→ **Exercise aim**
A complete and exact copy of the entries below is the expected result.

→ **Data for processing**
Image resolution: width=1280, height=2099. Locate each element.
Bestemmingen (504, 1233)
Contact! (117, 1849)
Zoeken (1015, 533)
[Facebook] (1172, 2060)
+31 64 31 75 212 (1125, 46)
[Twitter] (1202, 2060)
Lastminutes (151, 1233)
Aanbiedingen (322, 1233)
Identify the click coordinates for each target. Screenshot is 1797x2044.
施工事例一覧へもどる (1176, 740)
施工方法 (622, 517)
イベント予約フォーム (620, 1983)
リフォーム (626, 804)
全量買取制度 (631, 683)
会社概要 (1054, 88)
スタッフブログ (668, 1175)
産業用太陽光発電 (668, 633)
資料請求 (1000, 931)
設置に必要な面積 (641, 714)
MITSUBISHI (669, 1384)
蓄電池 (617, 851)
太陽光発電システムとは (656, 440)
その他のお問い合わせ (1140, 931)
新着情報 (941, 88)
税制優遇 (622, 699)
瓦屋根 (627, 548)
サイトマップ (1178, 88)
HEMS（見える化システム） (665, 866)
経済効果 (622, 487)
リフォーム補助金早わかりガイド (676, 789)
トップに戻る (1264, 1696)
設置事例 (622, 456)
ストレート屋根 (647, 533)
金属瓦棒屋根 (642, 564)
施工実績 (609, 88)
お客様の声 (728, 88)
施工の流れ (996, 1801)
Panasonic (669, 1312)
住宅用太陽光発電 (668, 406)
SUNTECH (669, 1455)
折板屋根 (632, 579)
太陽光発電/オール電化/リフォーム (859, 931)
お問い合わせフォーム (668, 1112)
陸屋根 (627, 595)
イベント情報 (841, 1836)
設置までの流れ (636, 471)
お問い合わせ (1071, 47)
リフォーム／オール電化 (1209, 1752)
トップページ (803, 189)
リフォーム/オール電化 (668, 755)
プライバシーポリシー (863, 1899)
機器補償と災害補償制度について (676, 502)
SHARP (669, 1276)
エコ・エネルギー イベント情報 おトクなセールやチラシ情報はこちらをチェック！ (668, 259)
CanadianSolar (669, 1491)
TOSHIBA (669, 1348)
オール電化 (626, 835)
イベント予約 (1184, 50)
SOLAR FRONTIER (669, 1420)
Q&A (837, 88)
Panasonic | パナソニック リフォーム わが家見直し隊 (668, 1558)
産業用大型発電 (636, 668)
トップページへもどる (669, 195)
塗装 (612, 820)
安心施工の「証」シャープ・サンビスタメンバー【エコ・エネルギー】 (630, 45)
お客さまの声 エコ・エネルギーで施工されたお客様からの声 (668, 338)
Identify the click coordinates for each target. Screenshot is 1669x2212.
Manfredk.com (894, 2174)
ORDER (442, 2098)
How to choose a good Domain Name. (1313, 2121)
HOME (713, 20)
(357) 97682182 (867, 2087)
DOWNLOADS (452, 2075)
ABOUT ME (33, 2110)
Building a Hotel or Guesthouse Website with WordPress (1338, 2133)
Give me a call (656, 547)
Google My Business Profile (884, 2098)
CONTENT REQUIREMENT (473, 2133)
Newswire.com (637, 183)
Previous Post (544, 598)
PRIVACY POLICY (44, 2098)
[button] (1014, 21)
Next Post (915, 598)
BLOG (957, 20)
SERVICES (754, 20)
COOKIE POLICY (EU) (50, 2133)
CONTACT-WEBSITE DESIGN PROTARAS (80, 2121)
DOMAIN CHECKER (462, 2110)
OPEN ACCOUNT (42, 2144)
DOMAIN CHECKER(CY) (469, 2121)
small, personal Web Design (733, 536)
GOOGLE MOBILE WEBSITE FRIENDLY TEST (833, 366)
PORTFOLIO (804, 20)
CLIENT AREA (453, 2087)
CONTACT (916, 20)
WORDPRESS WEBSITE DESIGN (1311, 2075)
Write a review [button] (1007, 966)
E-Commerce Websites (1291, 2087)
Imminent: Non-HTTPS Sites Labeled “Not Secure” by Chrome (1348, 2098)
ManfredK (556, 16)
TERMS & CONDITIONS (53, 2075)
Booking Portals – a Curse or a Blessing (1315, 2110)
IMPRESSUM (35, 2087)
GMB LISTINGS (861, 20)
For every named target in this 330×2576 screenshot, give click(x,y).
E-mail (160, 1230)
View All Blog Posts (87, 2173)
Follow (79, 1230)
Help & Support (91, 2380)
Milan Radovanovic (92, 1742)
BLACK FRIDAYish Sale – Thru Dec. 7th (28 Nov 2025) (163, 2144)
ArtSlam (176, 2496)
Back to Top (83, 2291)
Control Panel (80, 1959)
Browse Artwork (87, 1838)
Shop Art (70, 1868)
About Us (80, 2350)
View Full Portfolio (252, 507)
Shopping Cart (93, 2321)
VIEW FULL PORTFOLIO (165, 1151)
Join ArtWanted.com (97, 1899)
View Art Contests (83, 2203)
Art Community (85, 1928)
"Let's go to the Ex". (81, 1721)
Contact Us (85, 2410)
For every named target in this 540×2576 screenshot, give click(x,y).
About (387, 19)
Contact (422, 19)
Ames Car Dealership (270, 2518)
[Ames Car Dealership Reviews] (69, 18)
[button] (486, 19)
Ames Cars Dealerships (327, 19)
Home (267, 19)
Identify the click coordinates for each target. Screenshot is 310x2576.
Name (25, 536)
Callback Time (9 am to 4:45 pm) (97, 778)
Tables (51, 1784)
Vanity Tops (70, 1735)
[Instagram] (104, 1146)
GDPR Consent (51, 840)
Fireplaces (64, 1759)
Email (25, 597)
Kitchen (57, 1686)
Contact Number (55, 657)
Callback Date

→ **Your solution**
Image resolution: width=1280, height=2099. Locate each element.
Bestemmingen (504, 1233)
Contact! (117, 1849)
Zoeken (1015, 533)
[Facebook] (1172, 2060)
+31 64 31 75 212 (1125, 46)
[Twitter] (1202, 2060)
Lastminutes (151, 1233)
Aanbiedingen (322, 1233)
Identify the click coordinates for each target. Screenshot is 1797x2044.
施工事例一覧へもどる (1176, 740)
施工方法 (622, 517)
イベント予約フォーム (620, 1983)
リフォーム (626, 804)
全量買取制度 (631, 683)
会社概要 (1054, 88)
スタッフブログ (668, 1175)
産業用太陽光発電 (668, 633)
資料請求 (1000, 931)
設置に必要な面積 (641, 714)
MITSUBISHI (669, 1384)
蓄電池 (617, 851)
太陽光発電システムとは (656, 440)
その他のお問い合わせ (1140, 931)
新着情報 (941, 88)
税制優遇 (622, 699)
瓦屋根 (627, 548)
サイトマップ (1178, 88)
HEMS（見える化システム） (665, 866)
経済効果 (622, 487)
リフォーム補助金早わかりガイド (676, 789)
トップに戻る (1264, 1696)
設置事例 (622, 456)
ストレート屋根 (647, 533)
金属瓦棒屋根 (642, 564)
施工実績 (609, 88)
お客様の声 (728, 88)
施工の流れ (996, 1801)
Panasonic (669, 1312)
住宅用太陽光発電 (668, 406)
SUNTECH (669, 1455)
折板屋根 (632, 579)
太陽光発電/オール電化/リフォーム (859, 931)
お問い合わせフォーム (668, 1112)
陸屋根 (627, 595)
イベント情報 (841, 1836)
設置までの流れ (636, 471)
お問い合わせ (1071, 47)
リフォーム／オール電化 (1209, 1752)
トップページ (803, 189)
リフォーム/オール電化 (668, 755)
プライバシーポリシー (863, 1899)
機器補償と災害補償制度について (676, 502)
SHARP (669, 1276)
エコ・エネルギー イベント情報 おトクなセールやチラシ情報はこちらをチェック！ (668, 259)
CanadianSolar (669, 1491)
TOSHIBA (669, 1348)
オール電化 (626, 835)
イベント予約 (1184, 50)
SOLAR FRONTIER (669, 1420)
Q&A (837, 88)
Panasonic | パナソニック リフォーム わが家見直し隊 (668, 1558)
産業用大型発電 (636, 668)
トップページへもどる (669, 195)
塗装 (612, 820)
安心施工の「証」シャープ・サンビスタメンバー【エコ・エネルギー】 (630, 45)
お客さまの声 エコ・エネルギーで施工されたお客様からの声 (668, 338)
Identify the click coordinates for each target. Screenshot is 1669x2212.
Manfredk.com (894, 2174)
ORDER (442, 2098)
How to choose a good Domain Name. (1313, 2121)
HOME (713, 20)
(357) 97682182 (867, 2087)
DOWNLOADS (452, 2075)
ABOUT ME (33, 2110)
Building a Hotel or Guesthouse Website with WordPress (1338, 2133)
Give me a call (656, 547)
Google My Business Profile (884, 2098)
CONTENT REQUIREMENT (473, 2133)
Newswire.com (637, 183)
Previous Post (544, 598)
PRIVACY POLICY (44, 2098)
[button] (1014, 21)
Next Post (915, 598)
BLOG (957, 20)
SERVICES (754, 20)
COOKIE POLICY (EU) (50, 2133)
CONTACT-WEBSITE DESIGN PROTARAS (80, 2121)
DOMAIN CHECKER (462, 2110)
OPEN ACCOUNT (42, 2144)
DOMAIN CHECKER(CY) (469, 2121)
small, personal Web Design (733, 536)
GOOGLE MOBILE WEBSITE FRIENDLY TEST (833, 366)
PORTFOLIO (804, 20)
CLIENT AREA (453, 2087)
CONTACT (916, 20)
WORDPRESS WEBSITE DESIGN (1311, 2075)
Write a review [button] (1007, 966)
E-Commerce Websites (1291, 2087)
Imminent: Non-HTTPS Sites Labeled “Not Secure” by Chrome (1348, 2098)
ManfredK (556, 16)
TERMS & CONDITIONS (53, 2075)
Booking Portals – a Curse or a Blessing (1315, 2110)
IMPRESSUM (35, 2087)
GMB LISTINGS (861, 20)
For every named target in this 330×2576 screenshot, give click(x,y).
E-mail (160, 1230)
View All Blog Posts (87, 2173)
Follow (79, 1230)
Help & Support (91, 2380)
Milan Radovanovic (92, 1742)
BLACK FRIDAYish Sale – Thru Dec. 7th (28 Nov 2025) (163, 2144)
ArtSlam (176, 2496)
Back to Top (83, 2291)
Control Panel (80, 1959)
Browse Artwork (87, 1838)
Shop Art (70, 1868)
About Us (80, 2350)
View Full Portfolio (252, 507)
Shopping Cart (93, 2321)
VIEW FULL PORTFOLIO (165, 1151)
Join ArtWanted.com (97, 1899)
View Art Contests (83, 2203)
Art Community (85, 1928)
"Let's go to the Ex". (81, 1721)
Contact Us (85, 2410)
For every named target in this 540×2576 screenshot, give click(x,y).
About (387, 19)
Contact (422, 19)
Ames Car Dealership (270, 2518)
[Ames Car Dealership Reviews] (69, 18)
[button] (486, 19)
Ames Cars Dealerships (327, 19)
Home (267, 19)
Identify the click coordinates for each target. Screenshot is 310x2576.
Name (25, 536)
Callback Time (9 am to 4:45 pm) (97, 778)
Tables (51, 1784)
Vanity Tops (70, 1735)
[Instagram] (104, 1146)
GDPR Consent (51, 840)
Fireplaces (64, 1759)
Email (25, 597)
Kitchen (57, 1686)
Contact Number (55, 657)
Callback Date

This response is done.